His next task was to turn around Musgrave's food services unit supplying hotels, restaurants, pubs and caterers.
"In the space of four years, we took that business from being declining and loss-making to being very rapidly growing and profitable," he says.
"We didn't sufficiently understand what the customers really wanted. We had to simplify and improve efficiency throughout our offering. It involved lots of restructuring of the distribution network, and improvements in how we managed relationships with customers and understood what was important to them.
"Once we got that right, the business turned around quickly," he says, noting it went from losing €2m a year to a €4m gain in his final year.
Next came promotion to be marketing and trading director of Musgrave's 2011 acquisition Superquinn and, a year later, its managing director as Superquinn stores formally joined the SuperValu brand.
"Superquinn had lost its way a little bit. They had run out of cash so there was limited capital investment ability in the business. We were able to keep the fantastic quality associated with Superquinn, but we brought the power of Musgrave and the SuperValu brand behind that to deliver much better value. The consumer who had felt, 'Superquinn's stuff is great but I can't afford it' - we made it affordable."

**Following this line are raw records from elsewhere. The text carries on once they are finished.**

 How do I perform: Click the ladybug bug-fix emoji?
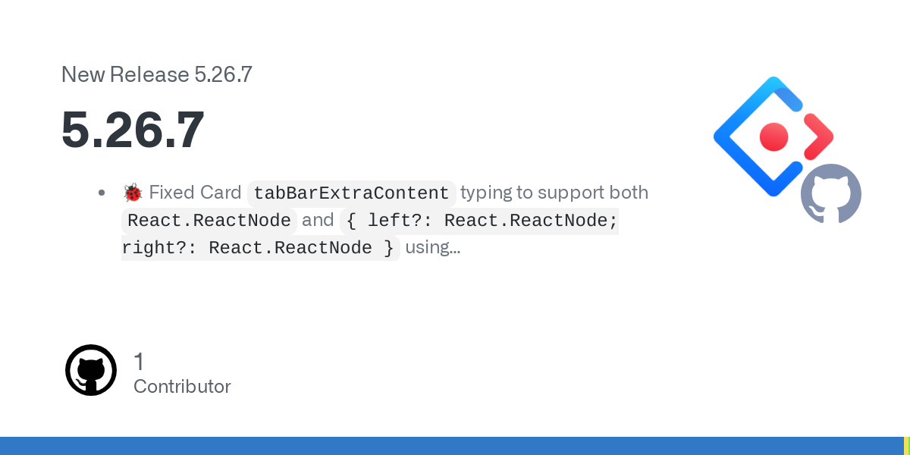133,193
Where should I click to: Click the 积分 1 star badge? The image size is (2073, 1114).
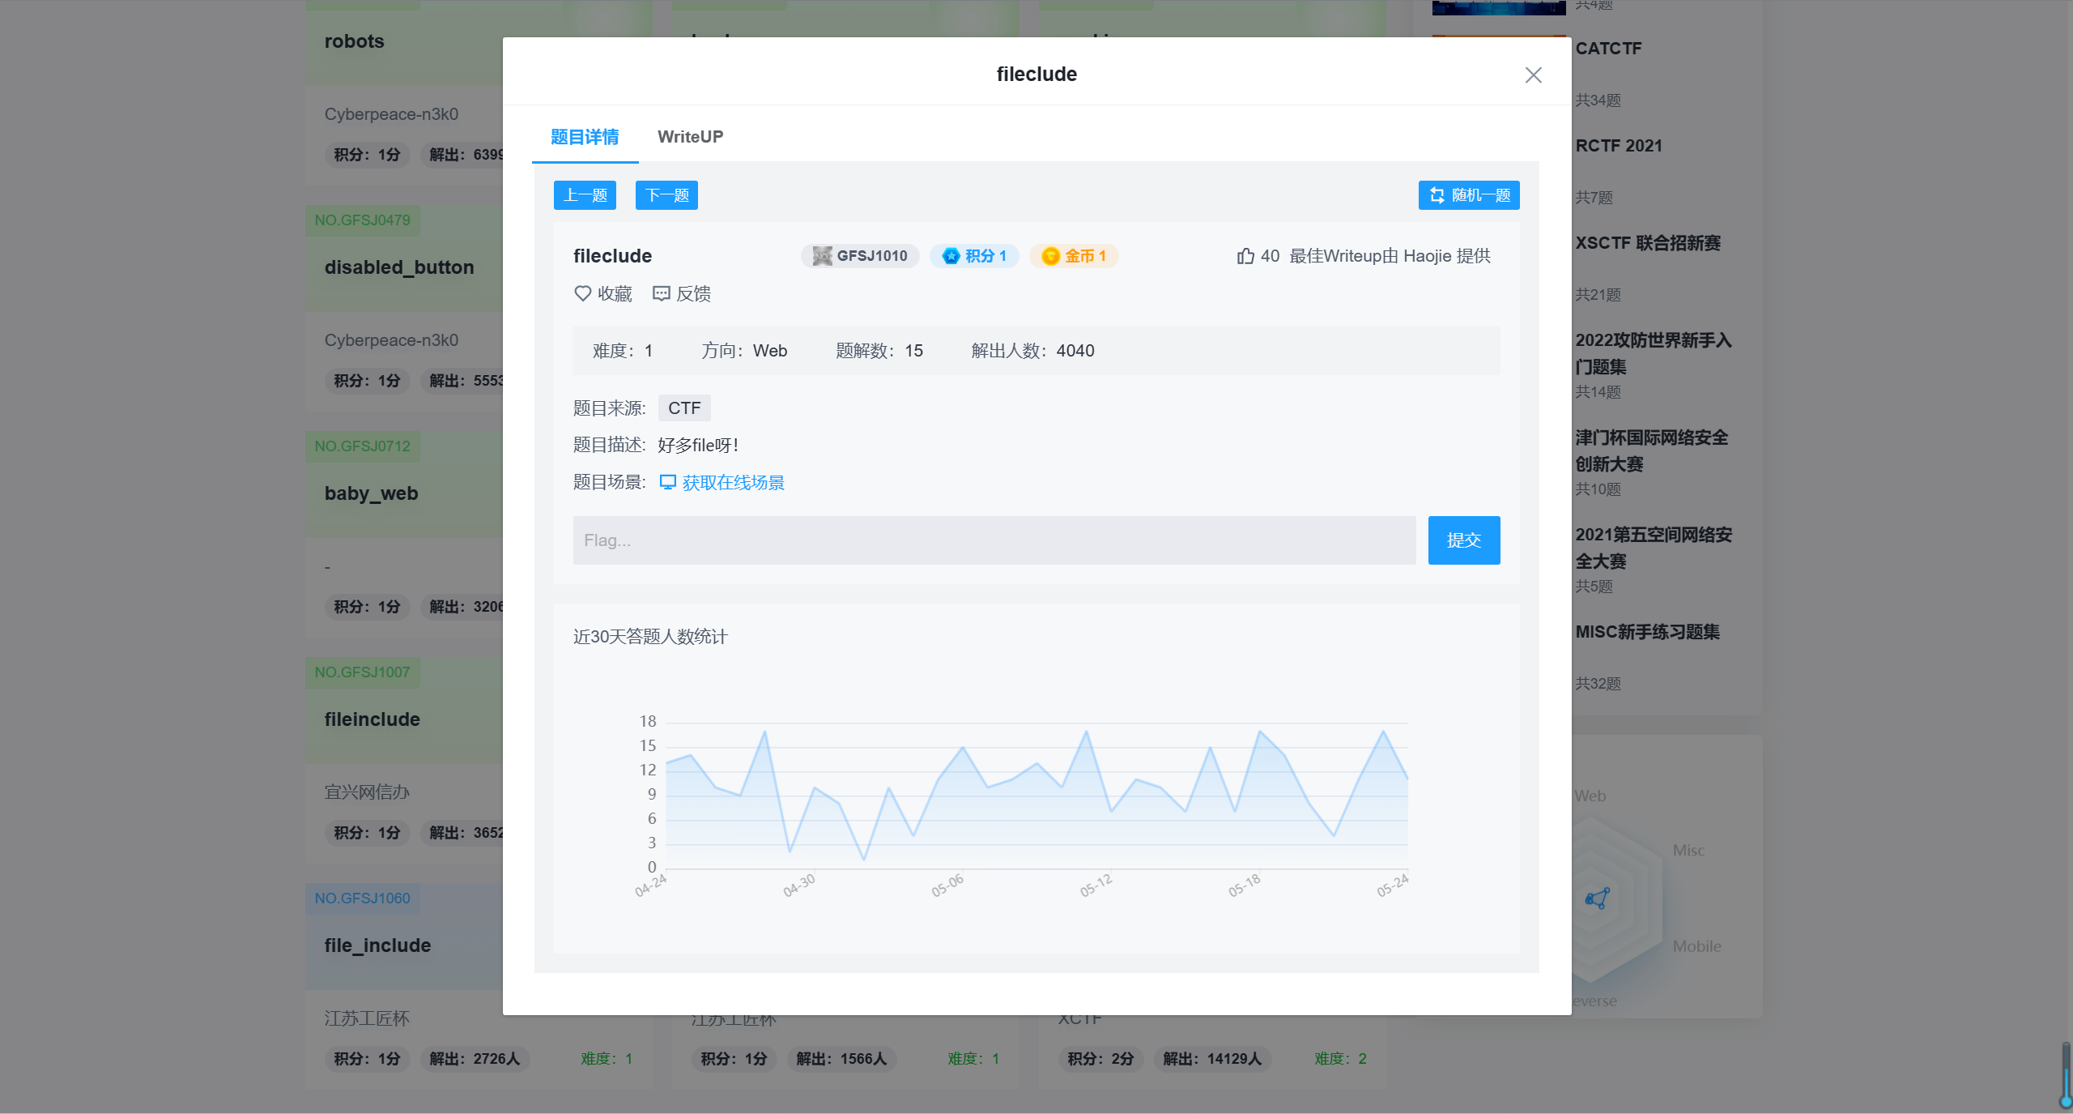[974, 255]
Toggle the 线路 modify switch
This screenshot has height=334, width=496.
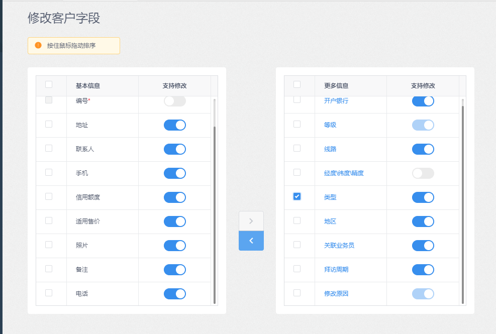point(423,149)
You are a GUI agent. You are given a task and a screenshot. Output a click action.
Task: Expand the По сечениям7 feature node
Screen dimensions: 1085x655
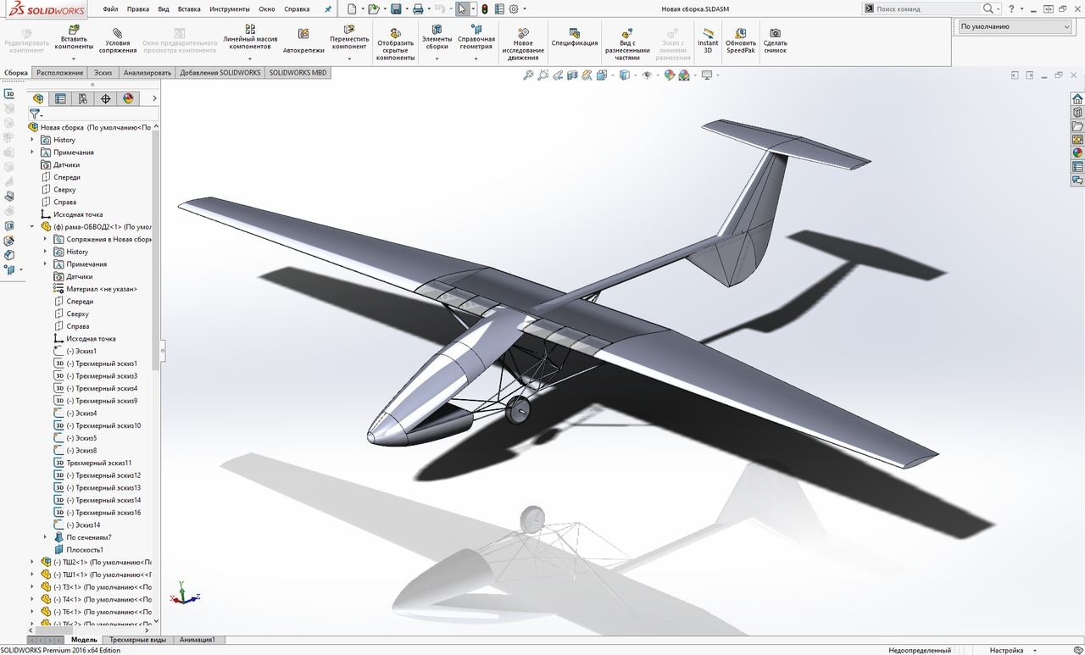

Over the past year, as managing director of Donnybrook Fair, McCormack focused on harnessing the quality of its 100-chef food production unit in Clondalkin. As a result, he expects Donnybrook Fair-branded goods to appear soon in other Musgrave chains, including Frank & Honest coffee houses.
But when Navi Group CEO Simon Healy sounded him out for a move, McCormack says he saw "a chance not just to work with a brand, but to transform an industry".
He says automation and efficiency are essential "to make sure those community pharmacists have a successful and viable future. If you don't invest in your business and adapt, your business is going to die.
"Our job is to help independents survive - exactly what Musgrave did. All those independent food retailers, what are they now? They're SuperValus and Centras. They're still independent but part of a bigger team. They're successful because they work with a partner that's thinking about the future and working collaboratively.
"We want to do the same thing with CarePlus. All those community pharmacies out there - we don't want to put them out of business. We want to give them a solution that protects their future. But will they need to invest? Yeah, they will. Because in retail, you can never save your way to success."